ISSN (Print): 1871-5206
ISSN (Online): 1875-5992

Chemoinformatics in Multi-target Drug Discovery for Anti-cancer Therapy: In Silico Design of Potent and Versatile Anti-brain Tumor Agents

Author(s): Alejandro Speck-Planche, Valeria V. Kleandrova, Feng Luan and M. Natalia D. S. Cordeiro

Volume 12, Issue 6, 2012

Page: [678 - 685] Pages: 8

DOI: 10.2174/187152012800617722

Price: $65

Abstract

A brain tumor (BT) constitutes a neoplasm located in the brain or the central spinal canal. The number of new diagnosed cases with BT increases with the pass of the time.

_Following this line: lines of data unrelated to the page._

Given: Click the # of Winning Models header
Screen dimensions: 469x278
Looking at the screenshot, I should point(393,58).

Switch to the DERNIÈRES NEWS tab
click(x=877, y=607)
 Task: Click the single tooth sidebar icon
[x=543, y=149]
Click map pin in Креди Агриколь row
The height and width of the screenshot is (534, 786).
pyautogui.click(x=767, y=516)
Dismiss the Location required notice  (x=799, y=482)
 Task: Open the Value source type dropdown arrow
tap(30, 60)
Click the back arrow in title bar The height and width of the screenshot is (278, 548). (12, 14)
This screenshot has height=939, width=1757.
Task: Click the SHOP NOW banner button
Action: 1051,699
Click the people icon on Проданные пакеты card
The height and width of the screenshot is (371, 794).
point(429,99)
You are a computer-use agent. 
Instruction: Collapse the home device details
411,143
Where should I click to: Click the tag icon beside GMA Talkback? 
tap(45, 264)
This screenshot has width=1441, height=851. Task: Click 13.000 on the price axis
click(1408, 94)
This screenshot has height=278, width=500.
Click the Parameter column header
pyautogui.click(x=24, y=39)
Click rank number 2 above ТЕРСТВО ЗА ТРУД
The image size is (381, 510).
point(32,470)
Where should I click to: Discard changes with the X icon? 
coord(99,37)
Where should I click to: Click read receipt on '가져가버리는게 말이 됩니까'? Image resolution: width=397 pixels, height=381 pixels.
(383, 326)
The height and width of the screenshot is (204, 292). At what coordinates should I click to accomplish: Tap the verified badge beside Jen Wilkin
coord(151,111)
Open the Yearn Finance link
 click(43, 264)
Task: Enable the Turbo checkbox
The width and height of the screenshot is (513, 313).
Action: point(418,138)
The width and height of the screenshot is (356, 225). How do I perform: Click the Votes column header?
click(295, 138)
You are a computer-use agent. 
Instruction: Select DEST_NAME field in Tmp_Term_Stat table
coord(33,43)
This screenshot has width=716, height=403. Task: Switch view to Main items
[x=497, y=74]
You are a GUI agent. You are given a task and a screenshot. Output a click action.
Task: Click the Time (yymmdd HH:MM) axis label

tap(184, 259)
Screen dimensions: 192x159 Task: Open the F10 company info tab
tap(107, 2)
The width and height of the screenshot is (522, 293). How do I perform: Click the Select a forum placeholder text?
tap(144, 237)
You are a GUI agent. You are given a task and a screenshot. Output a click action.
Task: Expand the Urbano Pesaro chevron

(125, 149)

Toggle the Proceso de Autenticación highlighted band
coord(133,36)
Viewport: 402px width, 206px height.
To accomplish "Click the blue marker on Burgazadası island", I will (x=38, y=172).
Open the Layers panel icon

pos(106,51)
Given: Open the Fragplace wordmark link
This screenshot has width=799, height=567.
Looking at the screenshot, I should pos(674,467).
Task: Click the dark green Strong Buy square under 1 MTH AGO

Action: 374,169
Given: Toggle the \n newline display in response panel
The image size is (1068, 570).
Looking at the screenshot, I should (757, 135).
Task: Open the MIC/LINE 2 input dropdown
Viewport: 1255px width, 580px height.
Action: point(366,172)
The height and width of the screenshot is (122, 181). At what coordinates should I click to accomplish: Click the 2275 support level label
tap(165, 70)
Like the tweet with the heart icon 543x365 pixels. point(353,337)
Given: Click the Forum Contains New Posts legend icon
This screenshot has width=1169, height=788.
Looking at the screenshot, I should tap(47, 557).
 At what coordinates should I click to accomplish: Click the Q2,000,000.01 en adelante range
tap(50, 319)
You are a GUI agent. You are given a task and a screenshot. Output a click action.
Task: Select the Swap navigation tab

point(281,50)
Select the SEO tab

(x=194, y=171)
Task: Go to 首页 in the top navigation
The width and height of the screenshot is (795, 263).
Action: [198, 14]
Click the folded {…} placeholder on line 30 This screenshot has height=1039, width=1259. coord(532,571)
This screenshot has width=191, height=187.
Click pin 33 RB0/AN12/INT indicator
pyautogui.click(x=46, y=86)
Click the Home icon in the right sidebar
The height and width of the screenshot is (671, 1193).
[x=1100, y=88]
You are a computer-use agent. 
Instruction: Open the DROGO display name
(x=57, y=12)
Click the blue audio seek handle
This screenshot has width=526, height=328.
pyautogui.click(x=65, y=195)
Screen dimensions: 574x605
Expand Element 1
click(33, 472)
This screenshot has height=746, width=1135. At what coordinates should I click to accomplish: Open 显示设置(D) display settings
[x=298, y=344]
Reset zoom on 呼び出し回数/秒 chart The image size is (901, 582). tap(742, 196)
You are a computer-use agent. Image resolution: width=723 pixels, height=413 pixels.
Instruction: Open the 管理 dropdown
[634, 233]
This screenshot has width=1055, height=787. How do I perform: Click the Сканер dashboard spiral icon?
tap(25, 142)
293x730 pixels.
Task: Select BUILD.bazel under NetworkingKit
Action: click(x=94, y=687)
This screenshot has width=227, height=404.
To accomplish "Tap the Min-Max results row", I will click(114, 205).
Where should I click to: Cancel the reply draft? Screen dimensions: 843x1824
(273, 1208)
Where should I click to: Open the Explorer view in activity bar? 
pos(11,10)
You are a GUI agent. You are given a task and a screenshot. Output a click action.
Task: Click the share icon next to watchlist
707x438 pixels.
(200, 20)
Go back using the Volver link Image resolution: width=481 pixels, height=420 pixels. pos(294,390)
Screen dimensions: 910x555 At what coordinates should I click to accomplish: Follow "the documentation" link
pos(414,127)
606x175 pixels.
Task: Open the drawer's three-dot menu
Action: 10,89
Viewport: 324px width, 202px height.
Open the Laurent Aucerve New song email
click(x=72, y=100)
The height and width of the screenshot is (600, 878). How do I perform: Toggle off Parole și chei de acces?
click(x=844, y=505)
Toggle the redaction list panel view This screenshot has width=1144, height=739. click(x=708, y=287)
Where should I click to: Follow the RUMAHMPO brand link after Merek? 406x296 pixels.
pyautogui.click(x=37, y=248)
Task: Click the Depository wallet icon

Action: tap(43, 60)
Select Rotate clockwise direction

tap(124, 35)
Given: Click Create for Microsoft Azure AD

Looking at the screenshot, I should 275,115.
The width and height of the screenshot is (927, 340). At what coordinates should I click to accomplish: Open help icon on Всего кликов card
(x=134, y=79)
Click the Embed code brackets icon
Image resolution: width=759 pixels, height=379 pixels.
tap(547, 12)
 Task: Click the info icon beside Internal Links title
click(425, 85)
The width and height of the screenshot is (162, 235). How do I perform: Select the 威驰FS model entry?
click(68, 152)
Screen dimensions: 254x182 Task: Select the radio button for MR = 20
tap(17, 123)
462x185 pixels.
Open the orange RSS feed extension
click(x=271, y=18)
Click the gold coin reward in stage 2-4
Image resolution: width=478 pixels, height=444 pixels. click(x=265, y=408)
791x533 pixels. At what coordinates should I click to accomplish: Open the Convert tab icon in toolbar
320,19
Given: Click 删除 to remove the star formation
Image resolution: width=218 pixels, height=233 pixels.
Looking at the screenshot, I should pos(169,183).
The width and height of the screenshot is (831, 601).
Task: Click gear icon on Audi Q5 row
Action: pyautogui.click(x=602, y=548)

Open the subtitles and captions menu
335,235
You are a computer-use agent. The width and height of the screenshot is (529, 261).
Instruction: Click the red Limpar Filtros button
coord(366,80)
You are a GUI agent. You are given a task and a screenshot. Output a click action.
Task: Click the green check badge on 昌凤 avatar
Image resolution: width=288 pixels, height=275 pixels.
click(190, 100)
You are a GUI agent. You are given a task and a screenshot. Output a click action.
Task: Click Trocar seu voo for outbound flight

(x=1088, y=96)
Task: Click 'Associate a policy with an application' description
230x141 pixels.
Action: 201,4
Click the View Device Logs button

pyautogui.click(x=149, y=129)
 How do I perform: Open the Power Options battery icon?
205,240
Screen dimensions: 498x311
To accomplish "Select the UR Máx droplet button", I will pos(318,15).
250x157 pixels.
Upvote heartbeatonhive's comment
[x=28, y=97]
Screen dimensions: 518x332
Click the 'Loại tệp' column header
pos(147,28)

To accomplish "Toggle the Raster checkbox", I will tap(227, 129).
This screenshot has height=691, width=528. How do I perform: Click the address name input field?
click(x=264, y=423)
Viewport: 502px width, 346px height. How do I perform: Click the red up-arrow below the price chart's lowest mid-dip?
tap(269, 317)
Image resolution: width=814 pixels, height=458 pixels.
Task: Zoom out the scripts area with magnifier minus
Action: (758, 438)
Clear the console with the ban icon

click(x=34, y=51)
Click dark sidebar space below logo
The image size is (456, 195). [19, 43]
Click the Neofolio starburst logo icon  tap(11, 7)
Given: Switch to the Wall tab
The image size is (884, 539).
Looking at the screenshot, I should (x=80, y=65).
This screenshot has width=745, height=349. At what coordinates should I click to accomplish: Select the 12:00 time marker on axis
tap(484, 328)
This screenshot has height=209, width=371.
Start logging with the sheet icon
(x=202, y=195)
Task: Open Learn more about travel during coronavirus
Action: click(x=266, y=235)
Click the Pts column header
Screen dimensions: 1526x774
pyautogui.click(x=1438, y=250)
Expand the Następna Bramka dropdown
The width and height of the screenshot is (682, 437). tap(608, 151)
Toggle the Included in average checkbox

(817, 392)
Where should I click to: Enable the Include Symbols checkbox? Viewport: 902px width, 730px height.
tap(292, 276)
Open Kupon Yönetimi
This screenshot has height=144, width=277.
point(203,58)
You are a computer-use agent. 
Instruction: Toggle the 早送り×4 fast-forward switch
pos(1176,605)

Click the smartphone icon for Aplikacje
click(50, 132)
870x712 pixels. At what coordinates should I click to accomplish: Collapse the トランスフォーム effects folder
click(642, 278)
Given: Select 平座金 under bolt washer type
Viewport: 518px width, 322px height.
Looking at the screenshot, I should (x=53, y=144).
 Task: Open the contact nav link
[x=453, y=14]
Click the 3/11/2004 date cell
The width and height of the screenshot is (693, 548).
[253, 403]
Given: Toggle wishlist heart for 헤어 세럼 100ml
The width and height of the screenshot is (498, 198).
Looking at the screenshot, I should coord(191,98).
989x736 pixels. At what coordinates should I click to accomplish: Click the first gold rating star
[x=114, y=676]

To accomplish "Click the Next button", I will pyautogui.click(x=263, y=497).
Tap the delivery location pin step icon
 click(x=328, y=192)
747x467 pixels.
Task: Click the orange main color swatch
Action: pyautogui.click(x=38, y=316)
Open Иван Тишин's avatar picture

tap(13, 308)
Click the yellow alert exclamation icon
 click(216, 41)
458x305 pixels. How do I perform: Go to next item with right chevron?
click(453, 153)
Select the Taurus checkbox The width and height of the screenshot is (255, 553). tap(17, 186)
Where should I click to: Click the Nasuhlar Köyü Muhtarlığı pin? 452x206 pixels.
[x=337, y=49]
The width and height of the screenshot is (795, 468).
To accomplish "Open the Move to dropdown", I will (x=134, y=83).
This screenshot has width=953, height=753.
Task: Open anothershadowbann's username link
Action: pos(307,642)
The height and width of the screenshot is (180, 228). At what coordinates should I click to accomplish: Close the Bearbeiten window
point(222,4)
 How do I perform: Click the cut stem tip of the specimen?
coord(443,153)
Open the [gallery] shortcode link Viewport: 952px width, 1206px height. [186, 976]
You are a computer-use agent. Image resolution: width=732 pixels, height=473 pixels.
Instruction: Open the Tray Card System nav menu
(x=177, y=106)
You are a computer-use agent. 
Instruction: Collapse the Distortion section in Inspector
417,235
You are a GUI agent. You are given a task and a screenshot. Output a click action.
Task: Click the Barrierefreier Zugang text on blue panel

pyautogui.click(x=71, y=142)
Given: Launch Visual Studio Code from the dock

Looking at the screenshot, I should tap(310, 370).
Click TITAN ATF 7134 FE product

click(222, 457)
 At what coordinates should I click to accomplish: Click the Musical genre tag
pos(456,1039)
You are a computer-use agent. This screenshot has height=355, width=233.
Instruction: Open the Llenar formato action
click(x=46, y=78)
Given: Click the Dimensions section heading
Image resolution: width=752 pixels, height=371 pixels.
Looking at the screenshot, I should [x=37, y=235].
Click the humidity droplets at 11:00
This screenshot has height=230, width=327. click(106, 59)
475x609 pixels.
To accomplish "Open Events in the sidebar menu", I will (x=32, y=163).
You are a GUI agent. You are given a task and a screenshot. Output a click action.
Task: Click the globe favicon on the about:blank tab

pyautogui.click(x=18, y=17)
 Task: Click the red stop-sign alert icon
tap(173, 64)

Understanding the biology of BT is essential for the development of novel therapeutic strategies, in order to prevent or deal with this disease. An active area for the search of new anti-BT therapies is the use of Chemoinformatics and/or Bioinformatics toward the design of new and potent anti-BT agents. The principal limitation of all these approaches is that they consider small series of structurally related compounds and/or the studies are realized for only one target like protein. The present work is an effort to overcome this problem. We introduce here the first Chemoinformatics multi-target approach for the in silico design and prediction of anti-BT agents against several cell lines. Here, a fragment-based QSAR model was developed. The model correctly classified 89.63% and 90.93% of active and inactive compounds respectively, in training series. The validation of the model was carried out by using prediction series which showed 88.00% of correct classification for active and 88.59% for inactive compounds. Some fragments were extracted from the molecules and their contributions to anti-BT activity were calculated. Several fragments were identified as potential substructural features responsible of anti-BT activity and new molecular entities designed from fragments with positive contributions were suggested as possible anti-BT agents.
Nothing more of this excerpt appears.